BERLIN. (hpd) Sturmgepeitscht und Schirm tragend, die Mützen tief in die Stirn
gedrückt, nahm gestern Nachmittag am Eingang Bahn Tower am Potsdamer Platz eine Menge Interessierter teil an der Denkmalseinweihung für den italienischen Philosophen Giordano Bruno.
Das Kunstwerk
Geschaffen hat diese Skulptur der Berliner Bildhauer Alexander Polzin. Die sechs Meter große, kopfunter hängende Menschenfigur wurde aus einem einzigen Fichtenstamm herausgeschnitten und dann in Bronze gegossen. Die angedeutete Schraubbewegung zielt auf das Inbild des nackten, geschundenen Menschen mit überstreckten Füßen, Armen und Händen.
Die sechs Finger an einer der beiden Hände bringt den visionären Abweichler, den Theoretiker des Übermenschlichen in’s Spiel. Der Brustansatz verweist auf die undogmatische, arkane, gleichsam feminine Seite Brunos Naturphilosophie.

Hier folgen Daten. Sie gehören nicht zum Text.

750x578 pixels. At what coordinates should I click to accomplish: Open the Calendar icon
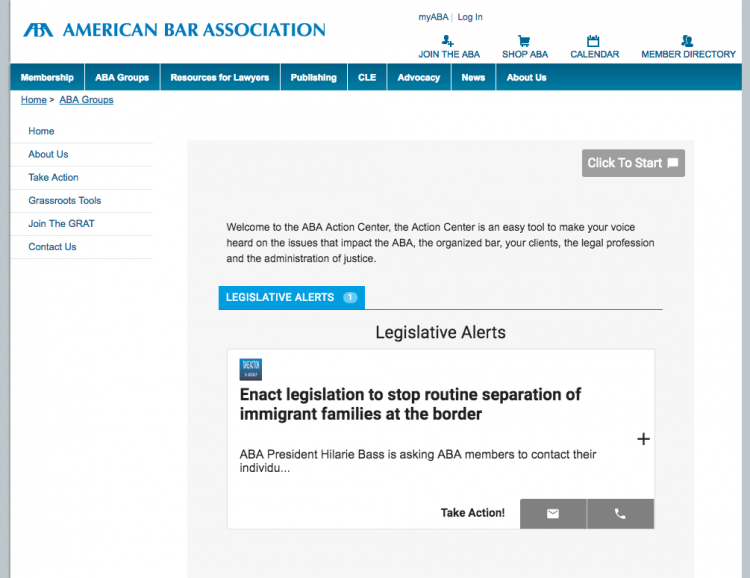click(593, 41)
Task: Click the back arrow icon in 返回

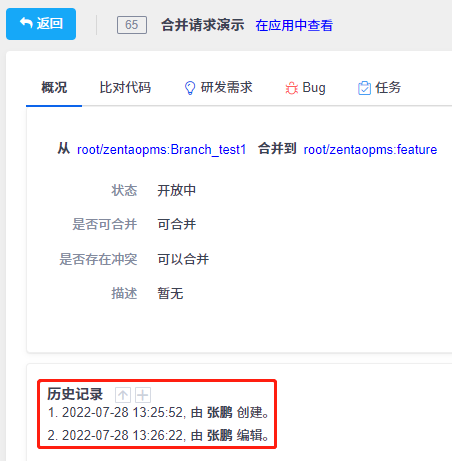Action: [x=26, y=23]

Das Holz, das dem Entwurf zu Grunde liegt, ein Kohlenstoffmaterial, verwandelt sich mit all seiner Maserung in eine Kupfer-Zinn-Legierung. „Damit haben wir, was wir brauchen: eine Rhetorik des Feuers, die diesem Mann gerecht wird, eine Ahnung von der Sprache der Alchemie und der Metamorphosen, die ihn als Pantheisten beflügelte. Bruno war gewiß der furchloseste und aufrichtigste aller neuzeitlichen Kosmologen.“ Der 1962 in Dresden geborene Schriftsteller Durs Grünbein beschrieb in seiner Rede sehr lyrisch die Anziehungskraft Brunos auf Polzin, Nola, Budapest und Berlin als Stationen des Werkes und gleichsam das Wirken Giordano Brunos eindrucksvoll.
Gruß der gbs
Für Dr. Ernst Salcher, Vorstandmitglied der Giordano-Bruno-Stiftung, ist die Skulptur „kein Werk der ästhetischen Beiläufigkeit, sondern der gezielten Irritation. Diese Skulptur stemmt sich mit Macht gegen den Strom der täglich an ihr vorbei hastenden Menschen, sie widersteht ihm, sie geht nicht auf in ihm … – weil sie mitteilen will: ’Das alles ist lange her und man kann sich zu Recht fragen, warum wir heute – an diesem zentralen Platz inmitten Europas – noch einmal ein Giordano Bruno- Denkmal aufstellen.’
Die Antwort ist einfach: Der Blick auf den Zustand unserer Welt und auf die unsäglich deprimierenden Nachrichten, die uns täglich erreichen, gibt uns die Antwort: Wir brauchen heute nötiger denn je Menschen, die das Recht auf Geistesfreiheit verteidigen und den Gebrauch der menschlichen Vernunft als den einzig richtigen Weg ansehen, um eine friedlichere, bessere und gerechtere Welt zu erreichen. …
Die Giordano Bruno Stiftung, die ich hier vertrete, folgt der Tradition ihres Namensgebers in der klaren Absage an jeglichen Fundamentalismus, gleichgültig ob religiöser oder ideologischer Art, und geht über ihn hinaus, indem sie das Gedankenguts eines modernen ’evolutionären Humanismus’ verbreitet, der ein von Vernunft geleitetes, friedliches und gleichberechtigtes Mit- und Nebeneinander der Menschen im 21. Jahrhundert anstrebt. Dies ist ein glücklicher Tag für unsere Stiftung.“
Die vollständige Rede ist auf der extra eingerichteten Homepage zum Denkmal hier nachzulesen, wo auch weitere Informationen zu finden sind.
Seit dem Tod des im süditalienischen Nola 1548 geborenen Gelehrten Giordano Bruno (eigentlich Filippo Bruno) auf dem Scheiterhaufen in Rom am 17. Februar 1600 stand die Auseinandersetzung mit dessen Leben und Werk unter zwei Vorzeichen: Auf der einen Seite das wissenschaftliche Interesse am Werk eines bedeutenden Philosophen und zeitlebens unbequemen Denkers; auf der anderen Seite die Idealisierung Brunos als Vorkämpfer der Gedankenfreiheit. Zwar erklärten im Jahr 2000 der päpstliche Kulturrat und eine theologische Kommission die Hinrichtung Giordano Brunos für Unrecht, aber eine Rehabilitierung erfolgte nicht. Die Gegnerschaft der katholischen Kirche Giordano Bruno gegenüber besteht fort.
Hinweis
In Ergänzung der Denkmalseinweihung finden in Berlin eine Podiumsdiskussion sowie ein internationales Kolloquium statt.